What the task asks: Starting at the line that contains "1844x1046 pixels. Task: Click" and ending at the end of the data, write out only those lines again, requests included, scaling every coordinate in the answers by 1.15 and rounding to whole numbers, with halves going up. Leave the pictures out.

Available data:
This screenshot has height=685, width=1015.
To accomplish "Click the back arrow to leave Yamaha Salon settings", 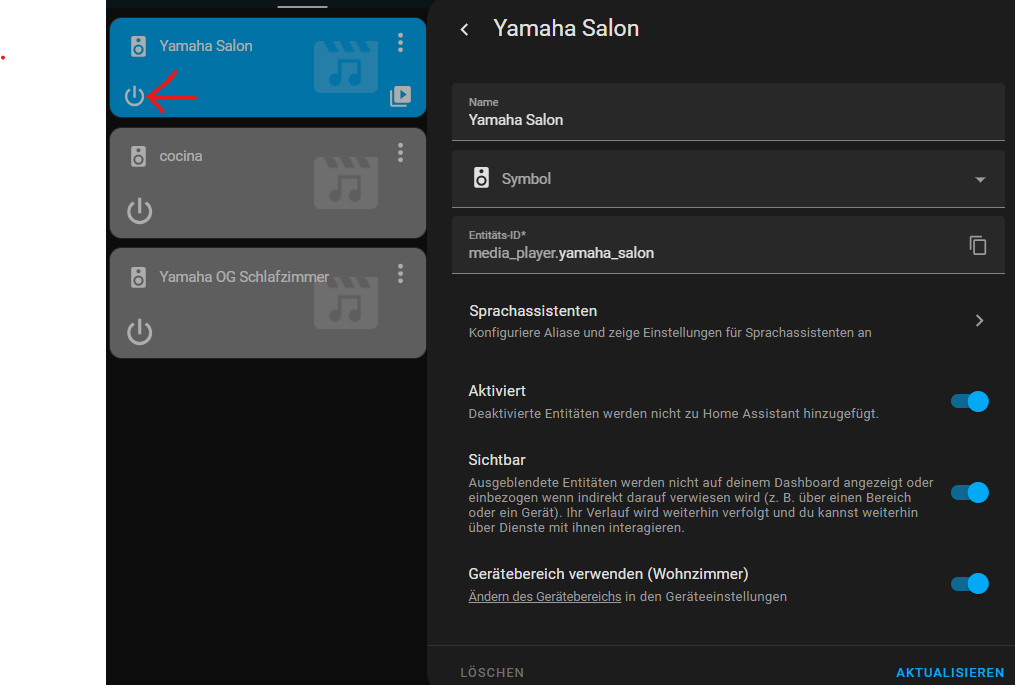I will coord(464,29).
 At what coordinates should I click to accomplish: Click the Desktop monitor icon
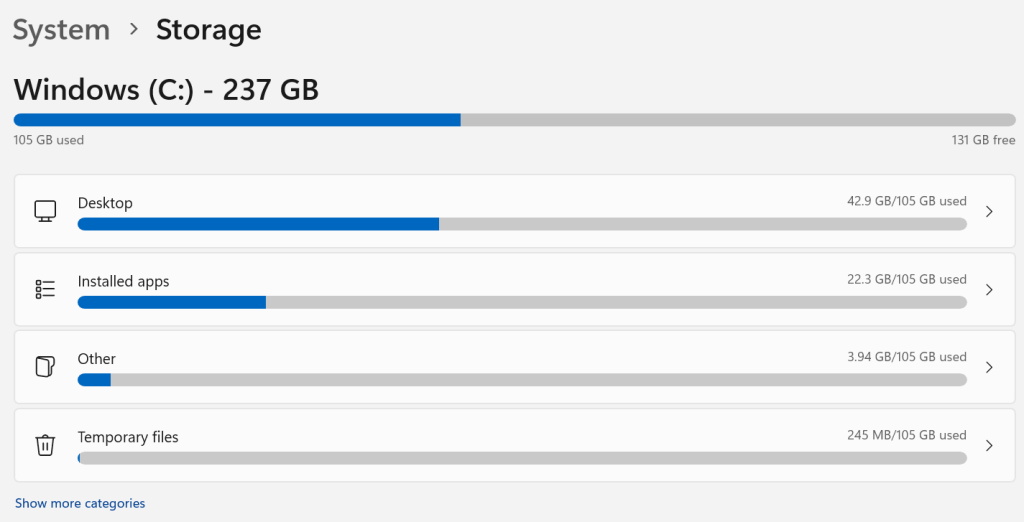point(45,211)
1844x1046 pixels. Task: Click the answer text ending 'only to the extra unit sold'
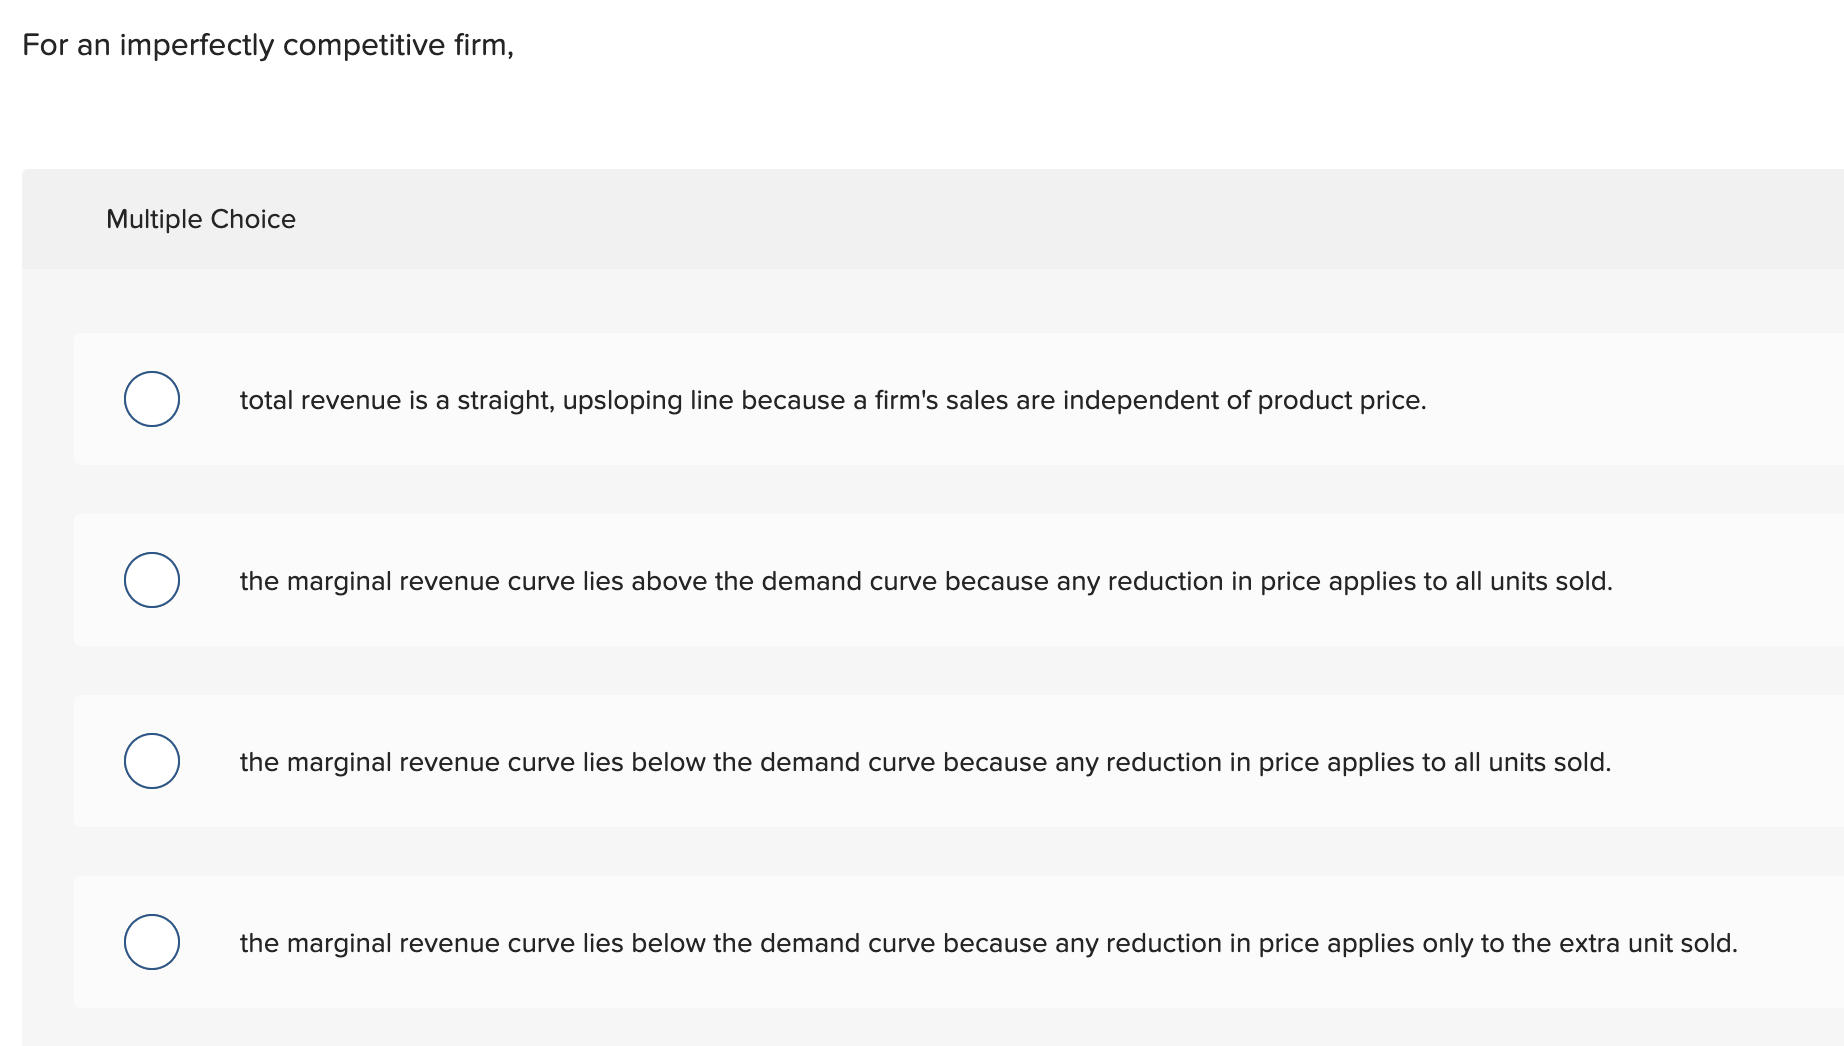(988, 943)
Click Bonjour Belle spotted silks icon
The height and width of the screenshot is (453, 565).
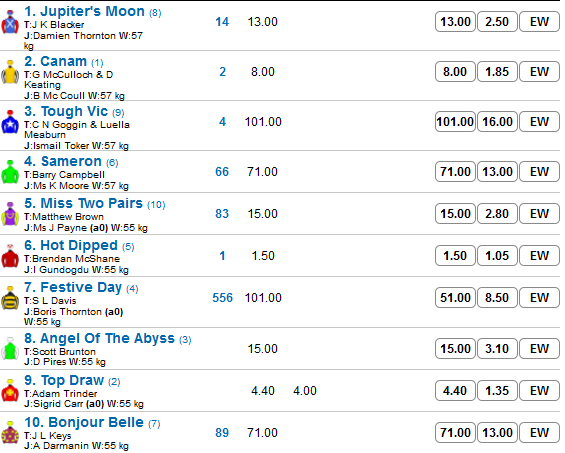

Solution to this exercise:
1844x1046 pixels. Task: Click the answer text ending 'only to the extra unit sold'
(1136, 1084)
Click Bonjour Belle spotted silks icon
The height and width of the screenshot is (453, 565).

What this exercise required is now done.